- **Given task 1**
Reproduce word for word the part of the earnings call transcript that opens with the words containing "Steve Binder –" and closes with "a year ago?".

- **Selected text**
Well, we evaluate each airframe as we go. We’ve generally shied away from the smaller airframes on the cell side because we’ve had more than adequate opportunities on the large side. We don’t see it the same way in some of our other businesses like landing gear. In fact, you may not know this but way back before we bought [Roar] they actually sold the rights to the smaller and the cell business to Nordam and that rights time has expired so we could move in to that any time we wanted to but we’ll pick and choose the right spots.

Robert Spingarn – Credit Suisse

Okay. Then, just the final thing on aftermarket, do we see a down tick on the commercial aftermarket in electronics?

Marshall O. Larsen

No. It’s pretty flat in electronics. I mean, that’s over 50% military in that segment. In fact, we had basically a lot of increased R&D in the electronics segment for the first quarter but we’ll see that getting back in the second quarter to 13 or 14% margin.

Operator

We’ll go next to Troy Lahr, Stifel Nicolaus.

Troy Lahr – Stifel Nicolaus & Company, Inc.

I’m wondering if you guys can talk a little bit about the aftermarket again. In the first quarter it grew 10%, how much of that growth came from international versus US? You don’t have to get too specific but maybe just ballpark was international growing 15% and US was 5%? How should we think about that?

Scott E. Kuechle

Troy, we don’t track it at that level of detail on a quarter-by-quarter basis but I can tell you in general that more than half of our aftermarket sales go to customers outside the US. So, as they continue to grow at a pretty robust pace, they’re a big part of the order book going forward so we expect sustained growth in that respect. So, I would say that’s a significant factor in fueling our aftermarket growth both in terms of the parts side as well as the MRO side. We’ve got very well positioned in terms of MRO facilities outside the US, particularly in Asia where we continue to see very rapid growth consistent with where the fleet is growing.

Troy Lahr – Stifel Nicolaus & Company, Inc.

Okay. Then, I guess just a follow up, if you look out it seems like there is pressure on US airlines and even some international airlines, US guys are talking about scaling back of capacity, I guess in light of that I guess what gives you confidence to kind of creep up a little bit in your aftermarket guidance from 8 to 10 up to 8 to 11%? Can you just kind of quantify what you’re seeing out there, why the guidance is higher?

Marshall O. Larsen

When you look at the domestic airlines the likely I guess parking of what they might consider of excess capacity are going to be the older aircraft like the MD80s and DC9s and so on and we have very little content on that so we expect those work horses like the A320s to continue to be used in the US at a good rate so that’s one factor. The other factor is the international side as Scott has said and with a fleet growing at 4% over the course of – the worldwide fleet we’re going to naturally have a lift in units and then add to that we’ve been taking market share and our MRO facilities around the world have really been paying off for us. I think all of that gives us a little bit more confidence going forward.

Scott E. Kuechle

I’d maybe give you one other factor there too which is there’s often anywhere from one to five year lag between the time aircraft enters service and a point at which we start to get a material amount of aftermarket parts and MRO. So, the fleet that we’re seeing growing today from a MRO and aftermarket standpoint has been delivered several years ago so that growth is pretty well locked in from that perspective.

Operator

We’ll go next to Steve Binder, Bear Stearns.

Steve Binder – Bear Stearns

Marshall, can you maybe just touch on defense and space where you saw the strength this quarter and also you revised the outlook upwards for 08 and you did touch a little bit in your MDA with respect to international presence but can you maybe touch on platform where you’re seeing the strength number one? And two, would you characterize the margins you’re fetching in defense and space this year so far? Do you see the quarter to be better than a year ago?

- **Given records**
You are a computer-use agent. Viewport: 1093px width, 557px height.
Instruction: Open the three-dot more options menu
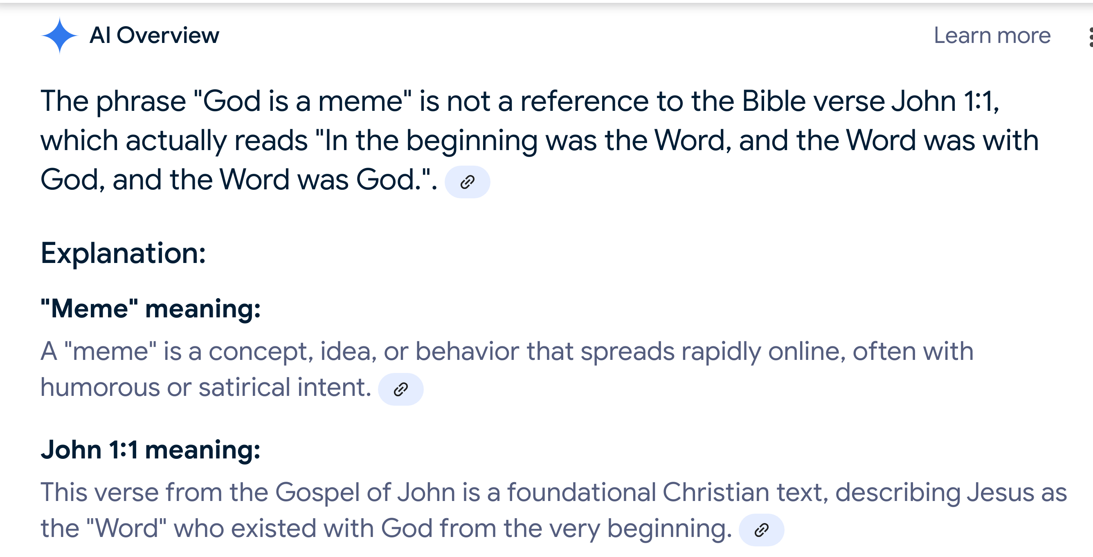(x=1090, y=37)
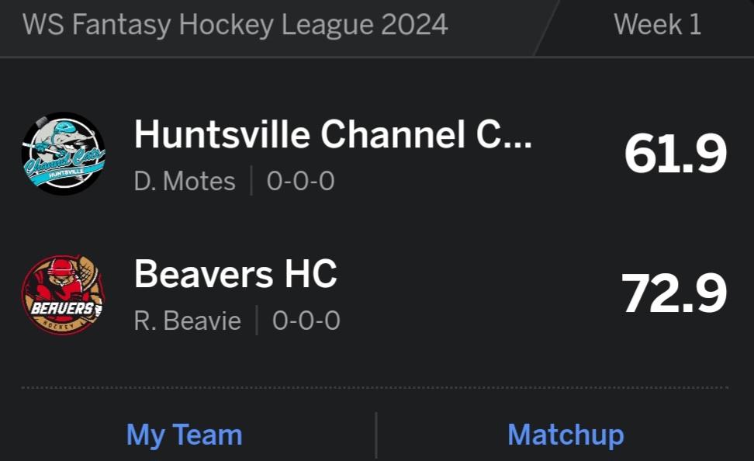Click the dotted separator line above My Team
This screenshot has width=754, height=461.
[x=375, y=387]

- **Given task 2**
In the records, substitute "screen-navigation agent" for "computer-use agent" and write them out again with everything else unchanged. Omit the pictures from your answer.

- **Correct output 1**
Steve Binder – Bear Stearns

Marshall, can you maybe just touch on defense and space where you saw the strength this quarter and also you revised the outlook upwards for 08 and you did touch a little bit in your MDA with respect to international presence but can you maybe touch on platform where you’re seeing the strength number one? And two, would you characterize the margins you’re fetching in defense and space this year so far? Do you see the quarter to be better than a year ago?

- **Correct output 2**
You are a screen-navigation agent. Viewport: 1093px width, 557px height.
Instruction: Open the three-dot more options menu
(x=1090, y=37)
Click the dotted separator line above My Team
This screenshot has width=754, height=461.
[x=375, y=387]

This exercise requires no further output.